Annie left the velvet curtained changing booth behind her and idly chose a pair of dangly earrings, a studded handbag and a chain belt. She paid up and bagged the lot.

Looking out for a taxi on Queen Street, she watched two glossy women tripping by, arm in arm, with their heads together like a pair of prancing creamy ponies. Annie could not imagine wandering up this street with Nina and Meredith. They’d look like three old nags who had escaped from their horse float. Annie held up her arm and whistled; wearily picking up her shopping bags, she climbed into a back seat that had seen better days. Her arse dropped to the axle.

There was no way to adequately prepare yourself for seeing the Opera House close up. Of course Meredith had seen it on television and once even from a car window, but she had never walked up the broad stairs fronting the promenade and stood underneath the massive, vaulted entrance. She read in her guidebook that more than a million tiles made up those graceful curves that looked to be billowing in the wind sweeping down Sydney Harbour. Although tens of millions of tourists had marvelled at this exact same fact, in exactly the same place where Meredith now stood, it was still—undeniably—a thrill.

Meredith smoothed her tan trench coat as it flapped at her legs and paused to watch the procession of a wedding party along the boardwalk. A long white tulle veil was being whisked away by the stiff breeze, and the tiny Japanese bride attached to it looked as if she might become airborne. Like a human seedpod. Her new husband gathered the fabric in his arms to stop her from flying off over Circular Quay and landing—
sprouting
—on the northern shore of the harbour.

A wedding! And what fine hopes did they have for their union? She was driving almost two thousand k’s to witness the marriage of her daughter, but what was the point of it all? Meredith thought of Nina, fed up with the daily reality of domestic drudgery, and Annie, so tortured because she couldn’t step onto the very same treadmill. But Annie—and Meredith should remember to tell her this—had already made it almost as far as forty. If she could just hold on a few years more—and those years would go by in the blink of an eye—then she would be at the same age most women were when their children left home. Annie, lucky woman, wouldn’t be blamed for being a bad mother. And, even luckier, she wouldn’t have to think back on that time when she had held a baby to her breast. She wouldn’t be overwhelmed by the loss of the purest love one human could ever feel for another. Any way you saw it—from the point of view of a mother looking down at a baby, or the baby looking back at its mother—every joy was shadowed by its evil sister, sorrow. Kids left you, and took your heart with them.

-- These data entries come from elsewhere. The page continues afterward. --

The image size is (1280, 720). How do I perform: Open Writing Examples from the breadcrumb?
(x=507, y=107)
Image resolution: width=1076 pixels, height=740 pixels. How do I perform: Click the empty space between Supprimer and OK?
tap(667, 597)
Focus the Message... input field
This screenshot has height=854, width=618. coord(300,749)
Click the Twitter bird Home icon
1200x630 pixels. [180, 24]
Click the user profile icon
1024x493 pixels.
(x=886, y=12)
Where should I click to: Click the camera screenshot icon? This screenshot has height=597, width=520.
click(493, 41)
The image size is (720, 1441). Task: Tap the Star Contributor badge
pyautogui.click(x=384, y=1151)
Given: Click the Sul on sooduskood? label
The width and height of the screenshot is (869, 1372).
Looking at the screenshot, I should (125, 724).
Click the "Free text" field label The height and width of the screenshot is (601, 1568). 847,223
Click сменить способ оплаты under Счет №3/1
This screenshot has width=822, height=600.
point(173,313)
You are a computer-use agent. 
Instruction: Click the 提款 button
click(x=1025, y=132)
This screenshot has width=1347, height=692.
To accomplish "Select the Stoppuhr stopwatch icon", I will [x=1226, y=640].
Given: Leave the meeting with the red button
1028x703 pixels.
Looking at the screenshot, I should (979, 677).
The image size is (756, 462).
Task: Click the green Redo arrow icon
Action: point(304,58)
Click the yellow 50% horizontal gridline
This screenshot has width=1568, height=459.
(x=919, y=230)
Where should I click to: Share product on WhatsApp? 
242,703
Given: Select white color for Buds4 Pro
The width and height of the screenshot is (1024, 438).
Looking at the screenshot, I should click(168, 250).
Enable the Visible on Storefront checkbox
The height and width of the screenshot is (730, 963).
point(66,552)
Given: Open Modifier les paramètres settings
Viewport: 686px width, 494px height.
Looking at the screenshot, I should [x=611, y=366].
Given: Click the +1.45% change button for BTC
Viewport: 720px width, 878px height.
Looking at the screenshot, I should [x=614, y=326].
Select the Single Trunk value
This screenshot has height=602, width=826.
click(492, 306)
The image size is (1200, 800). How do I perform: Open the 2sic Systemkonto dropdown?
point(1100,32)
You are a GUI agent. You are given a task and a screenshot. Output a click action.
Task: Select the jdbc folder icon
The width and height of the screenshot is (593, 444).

Meredith muttered, ‘Hah! Good luck!’, and then wondered what she meant by that. Her mother Edith had been a champion bridge player. Edith had always said that success didn’t so much depend on the cards you were dealt, but how you played them. If spades were the length of your leg, diamonds the brilliance of your intelligence, hearts the depth of your emotion and clubs the strength of your conviction, then Meredith had been given a good hand. But all her life she had felt Edith leaning over her shoulder and ‘tut-tutting’ as she had played her cards. Meredith had always thought her mother had nothing to teach her and yet, since her
death, Meredith could not stop thinking about what she might have learned from the way her mother had lived her life.

Perhaps it was as simple as being satisfied with your lot. Meredith had never found that particular peace, and had always wanted something . . . more. She recalled one of her mother’s favourite sayings: ‘Happiness, Merry, lies not in getting what one wants, but in wanting what one gets.’

Meredith had always dismissed that timid notion. What had Edith got? Plain crockery, a tiny kitchen, a worn lounge suite and dreary carpets, and the boring man she’d married . . . her distant and taciturn father, Bernard the Dentist. How could that have been what Edith wanted?

That’s why she’d bought her mother beautiful fine china. She wanted her to be surrounded by rare and precious things. Edith possessed the soul of an artist—something her husband and sons never appreciated, but Meredith did. It was revealed in the way she elegantly arranged flowers in a vase or in the lovely small watercolours of the garden that she painted and placed on the kitchen windowsill.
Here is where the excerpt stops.